**Brief**
The expected answer is the data below, retyped exactly.

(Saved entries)
== Segment start ==

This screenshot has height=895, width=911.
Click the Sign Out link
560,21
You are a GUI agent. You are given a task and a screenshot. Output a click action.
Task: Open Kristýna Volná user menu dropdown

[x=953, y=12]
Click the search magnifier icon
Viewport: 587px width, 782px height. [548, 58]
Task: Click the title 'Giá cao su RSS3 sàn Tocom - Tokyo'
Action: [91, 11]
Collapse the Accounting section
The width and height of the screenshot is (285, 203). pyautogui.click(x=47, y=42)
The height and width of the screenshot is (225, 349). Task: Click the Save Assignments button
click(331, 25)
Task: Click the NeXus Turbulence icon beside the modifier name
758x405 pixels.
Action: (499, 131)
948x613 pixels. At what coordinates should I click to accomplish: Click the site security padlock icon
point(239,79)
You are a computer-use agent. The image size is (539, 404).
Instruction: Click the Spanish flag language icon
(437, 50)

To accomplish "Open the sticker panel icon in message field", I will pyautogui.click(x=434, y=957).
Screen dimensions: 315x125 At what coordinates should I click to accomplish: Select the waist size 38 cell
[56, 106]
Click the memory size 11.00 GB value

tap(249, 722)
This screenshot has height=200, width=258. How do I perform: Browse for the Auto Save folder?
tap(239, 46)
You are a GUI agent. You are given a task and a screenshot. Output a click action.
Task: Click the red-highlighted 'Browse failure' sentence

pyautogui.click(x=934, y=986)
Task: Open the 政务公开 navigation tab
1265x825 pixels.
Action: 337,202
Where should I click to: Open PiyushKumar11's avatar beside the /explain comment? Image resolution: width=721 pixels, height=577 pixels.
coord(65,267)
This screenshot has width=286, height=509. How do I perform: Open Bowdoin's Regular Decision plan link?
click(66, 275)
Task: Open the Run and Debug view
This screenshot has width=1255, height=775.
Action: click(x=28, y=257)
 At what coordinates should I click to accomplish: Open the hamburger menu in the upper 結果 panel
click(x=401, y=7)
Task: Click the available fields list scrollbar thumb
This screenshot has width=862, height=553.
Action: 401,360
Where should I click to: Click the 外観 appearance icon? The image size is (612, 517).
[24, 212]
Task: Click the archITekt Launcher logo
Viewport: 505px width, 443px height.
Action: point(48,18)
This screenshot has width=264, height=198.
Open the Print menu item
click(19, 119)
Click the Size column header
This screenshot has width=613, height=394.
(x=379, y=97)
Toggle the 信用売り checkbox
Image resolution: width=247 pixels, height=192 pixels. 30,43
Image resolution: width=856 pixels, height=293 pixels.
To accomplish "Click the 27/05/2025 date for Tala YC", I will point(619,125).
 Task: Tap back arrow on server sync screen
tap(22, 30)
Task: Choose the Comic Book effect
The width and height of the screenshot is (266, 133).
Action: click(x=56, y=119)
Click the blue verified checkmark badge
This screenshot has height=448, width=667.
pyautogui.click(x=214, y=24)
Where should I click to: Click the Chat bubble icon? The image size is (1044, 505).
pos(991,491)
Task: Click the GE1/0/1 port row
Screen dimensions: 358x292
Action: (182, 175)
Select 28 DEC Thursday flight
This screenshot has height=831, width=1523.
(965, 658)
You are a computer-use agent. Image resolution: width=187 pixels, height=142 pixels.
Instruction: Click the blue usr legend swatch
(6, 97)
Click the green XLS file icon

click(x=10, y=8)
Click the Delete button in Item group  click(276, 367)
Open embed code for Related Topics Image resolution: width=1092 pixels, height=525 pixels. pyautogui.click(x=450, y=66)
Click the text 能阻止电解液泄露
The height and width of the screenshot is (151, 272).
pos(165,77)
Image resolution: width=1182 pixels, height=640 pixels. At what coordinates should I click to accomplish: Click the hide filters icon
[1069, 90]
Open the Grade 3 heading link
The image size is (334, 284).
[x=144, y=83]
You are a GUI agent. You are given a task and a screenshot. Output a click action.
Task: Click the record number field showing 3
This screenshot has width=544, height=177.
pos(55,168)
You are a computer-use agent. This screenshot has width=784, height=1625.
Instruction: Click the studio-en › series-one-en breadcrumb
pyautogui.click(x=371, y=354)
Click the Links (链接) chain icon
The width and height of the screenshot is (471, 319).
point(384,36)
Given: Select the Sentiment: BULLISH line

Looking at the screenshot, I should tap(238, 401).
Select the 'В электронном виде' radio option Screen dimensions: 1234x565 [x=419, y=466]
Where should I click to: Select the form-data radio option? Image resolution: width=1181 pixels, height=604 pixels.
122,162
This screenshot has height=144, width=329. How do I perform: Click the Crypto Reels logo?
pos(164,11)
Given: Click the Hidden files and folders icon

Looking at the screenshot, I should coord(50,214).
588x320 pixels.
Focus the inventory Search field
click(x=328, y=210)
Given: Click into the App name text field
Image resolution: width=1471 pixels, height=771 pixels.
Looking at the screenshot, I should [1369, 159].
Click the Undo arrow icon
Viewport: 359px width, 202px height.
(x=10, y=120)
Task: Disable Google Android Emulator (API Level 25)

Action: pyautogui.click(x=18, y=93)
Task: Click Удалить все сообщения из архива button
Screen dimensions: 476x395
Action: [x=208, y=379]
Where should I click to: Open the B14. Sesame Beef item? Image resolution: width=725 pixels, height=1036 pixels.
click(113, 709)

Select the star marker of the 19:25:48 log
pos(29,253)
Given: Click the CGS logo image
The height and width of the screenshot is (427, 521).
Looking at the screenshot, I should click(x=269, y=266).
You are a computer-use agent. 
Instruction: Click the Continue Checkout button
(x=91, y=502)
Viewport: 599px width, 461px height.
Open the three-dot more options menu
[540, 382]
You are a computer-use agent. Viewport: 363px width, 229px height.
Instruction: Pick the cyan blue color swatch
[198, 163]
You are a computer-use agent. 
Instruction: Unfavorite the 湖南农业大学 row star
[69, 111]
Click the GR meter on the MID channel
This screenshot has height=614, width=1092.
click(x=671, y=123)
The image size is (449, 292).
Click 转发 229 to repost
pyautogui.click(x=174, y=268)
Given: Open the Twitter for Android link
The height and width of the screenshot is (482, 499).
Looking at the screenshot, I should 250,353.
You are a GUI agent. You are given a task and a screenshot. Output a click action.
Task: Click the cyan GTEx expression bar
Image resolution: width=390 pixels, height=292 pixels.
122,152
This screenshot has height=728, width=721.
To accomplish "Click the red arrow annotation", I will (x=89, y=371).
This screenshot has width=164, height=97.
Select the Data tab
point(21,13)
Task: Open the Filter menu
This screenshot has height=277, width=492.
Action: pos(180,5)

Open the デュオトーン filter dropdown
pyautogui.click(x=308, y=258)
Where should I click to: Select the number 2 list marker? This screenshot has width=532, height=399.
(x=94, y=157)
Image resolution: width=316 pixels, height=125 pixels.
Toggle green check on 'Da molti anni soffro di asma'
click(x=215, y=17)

== Segment end ==

**Task answer**
This screenshot has height=895, width=911.
Click the Sign Out link
560,21
You are a GUI agent. You are given a task and a screenshot. Output a click action.
Task: Open Kristýna Volná user menu dropdown

[x=953, y=12]
Click the search magnifier icon
Viewport: 587px width, 782px height. [548, 58]
Task: Click the title 'Giá cao su RSS3 sàn Tocom - Tokyo'
Action: [91, 11]
Collapse the Accounting section
The width and height of the screenshot is (285, 203). pyautogui.click(x=47, y=42)
The height and width of the screenshot is (225, 349). Task: Click the Save Assignments button
click(331, 25)
Task: Click the NeXus Turbulence icon beside the modifier name
758x405 pixels.
Action: (499, 131)
948x613 pixels. At what coordinates should I click to accomplish: Click the site security padlock icon
point(239,79)
You are a computer-use agent. The image size is (539, 404).
Instruction: Click the Spanish flag language icon
(437, 50)

To accomplish "Open the sticker panel icon in message field", I will pyautogui.click(x=434, y=957).
Screen dimensions: 315x125 At what coordinates should I click to accomplish: Select the waist size 38 cell
[56, 106]
Click the memory size 11.00 GB value

tap(249, 722)
This screenshot has height=200, width=258. How do I perform: Browse for the Auto Save folder?
tap(239, 46)
You are a GUI agent. You are given a task and a screenshot. Output a click action.
Task: Click the red-highlighted 'Browse failure' sentence

pyautogui.click(x=934, y=986)
Task: Open the 政务公开 navigation tab
1265x825 pixels.
Action: 337,202
Where should I click to: Open PiyushKumar11's avatar beside the /explain comment? Image resolution: width=721 pixels, height=577 pixels.
coord(65,267)
This screenshot has width=286, height=509. How do I perform: Open Bowdoin's Regular Decision plan link?
click(66, 275)
Task: Open the Run and Debug view
This screenshot has width=1255, height=775.
Action: click(x=28, y=257)
 At what coordinates should I click to accomplish: Open the hamburger menu in the upper 結果 panel
click(x=401, y=7)
Task: Click the available fields list scrollbar thumb
This screenshot has width=862, height=553.
Action: 401,360
Where should I click to: Click the 外観 appearance icon? The image size is (612, 517).
[24, 212]
Task: Click the archITekt Launcher logo
Viewport: 505px width, 443px height.
Action: point(48,18)
This screenshot has width=264, height=198.
Open the Print menu item
click(19, 119)
Click the Size column header
This screenshot has width=613, height=394.
(x=379, y=97)
Toggle the 信用売り checkbox
Image resolution: width=247 pixels, height=192 pixels. 30,43
Image resolution: width=856 pixels, height=293 pixels.
To accomplish "Click the 27/05/2025 date for Tala YC", I will point(619,125).
 Task: Tap back arrow on server sync screen
tap(22, 30)
Task: Choose the Comic Book effect
The width and height of the screenshot is (266, 133).
Action: click(x=56, y=119)
Click the blue verified checkmark badge
This screenshot has height=448, width=667.
pyautogui.click(x=214, y=24)
Where should I click to: Click the Chat bubble icon? The image size is (1044, 505).
pos(991,491)
Task: Click the GE1/0/1 port row
Screen dimensions: 358x292
Action: (182, 175)
Select 28 DEC Thursday flight
This screenshot has height=831, width=1523.
(965, 658)
You are a computer-use agent. Image resolution: width=187 pixels, height=142 pixels.
Instruction: Click the blue usr legend swatch
(6, 97)
Click the green XLS file icon

click(x=10, y=8)
Click the Delete button in Item group  click(276, 367)
Open embed code for Related Topics Image resolution: width=1092 pixels, height=525 pixels. pyautogui.click(x=450, y=66)
Click the text 能阻止电解液泄露
The height and width of the screenshot is (151, 272).
pos(165,77)
Image resolution: width=1182 pixels, height=640 pixels. At what coordinates should I click to accomplish: Click the hide filters icon
[1069, 90]
Open the Grade 3 heading link
The image size is (334, 284).
[x=144, y=83]
You are a GUI agent. You are given a task and a screenshot. Output a click action.
Task: Click the record number field showing 3
This screenshot has width=544, height=177.
pos(55,168)
You are a computer-use agent. This screenshot has width=784, height=1625.
Instruction: Click the studio-en › series-one-en breadcrumb
pyautogui.click(x=371, y=354)
Click the Links (链接) chain icon
The width and height of the screenshot is (471, 319).
point(384,36)
Given: Select the Sentiment: BULLISH line

Looking at the screenshot, I should tap(238, 401).
Select the 'В электронном виде' radio option Screen dimensions: 1234x565 [x=419, y=466]
Where should I click to: Select the form-data radio option? Image resolution: width=1181 pixels, height=604 pixels.
122,162
This screenshot has height=144, width=329. How do I perform: Click the Crypto Reels logo?
pos(164,11)
Given: Click the Hidden files and folders icon

Looking at the screenshot, I should coord(50,214).
588x320 pixels.
Focus the inventory Search field
click(x=328, y=210)
Given: Click into the App name text field
Image resolution: width=1471 pixels, height=771 pixels.
Looking at the screenshot, I should [1369, 159].
Click the Undo arrow icon
Viewport: 359px width, 202px height.
(x=10, y=120)
Task: Disable Google Android Emulator (API Level 25)

Action: pyautogui.click(x=18, y=93)
Task: Click Удалить все сообщения из архива button
Screen dimensions: 476x395
Action: [x=208, y=379]
Where should I click to: Open the B14. Sesame Beef item? Image resolution: width=725 pixels, height=1036 pixels.
click(113, 709)

Select the star marker of the 19:25:48 log
pos(29,253)
Given: Click the CGS logo image
The height and width of the screenshot is (427, 521).
Looking at the screenshot, I should click(x=269, y=266).
You are a computer-use agent. 
Instruction: Click the Continue Checkout button
(x=91, y=502)
Viewport: 599px width, 461px height.
Open the three-dot more options menu
[540, 382]
You are a computer-use agent. Viewport: 363px width, 229px height.
Instruction: Pick the cyan blue color swatch
[198, 163]
You are a computer-use agent. 
Instruction: Unfavorite the 湖南农业大学 row star
[69, 111]
Click the GR meter on the MID channel
This screenshot has height=614, width=1092.
click(x=671, y=123)
The image size is (449, 292).
Click 转发 229 to repost
pyautogui.click(x=174, y=268)
Given: Open the Twitter for Android link
The height and width of the screenshot is (482, 499).
Looking at the screenshot, I should 250,353.
You are a GUI agent. You are given a task and a screenshot. Output a click action.
Task: Click the cyan GTEx expression bar
Image resolution: width=390 pixels, height=292 pixels.
122,152
This screenshot has height=728, width=721.
To accomplish "Click the red arrow annotation", I will (x=89, y=371).
This screenshot has width=164, height=97.
Select the Data tab
point(21,13)
Task: Open the Filter menu
This screenshot has height=277, width=492.
Action: pos(180,5)

Open the デュオトーン filter dropdown
pyautogui.click(x=308, y=258)
Where should I click to: Select the number 2 list marker? This screenshot has width=532, height=399.
(x=94, y=157)
Image resolution: width=316 pixels, height=125 pixels.
Toggle green check on 'Da molti anni soffro di asma'
click(x=215, y=17)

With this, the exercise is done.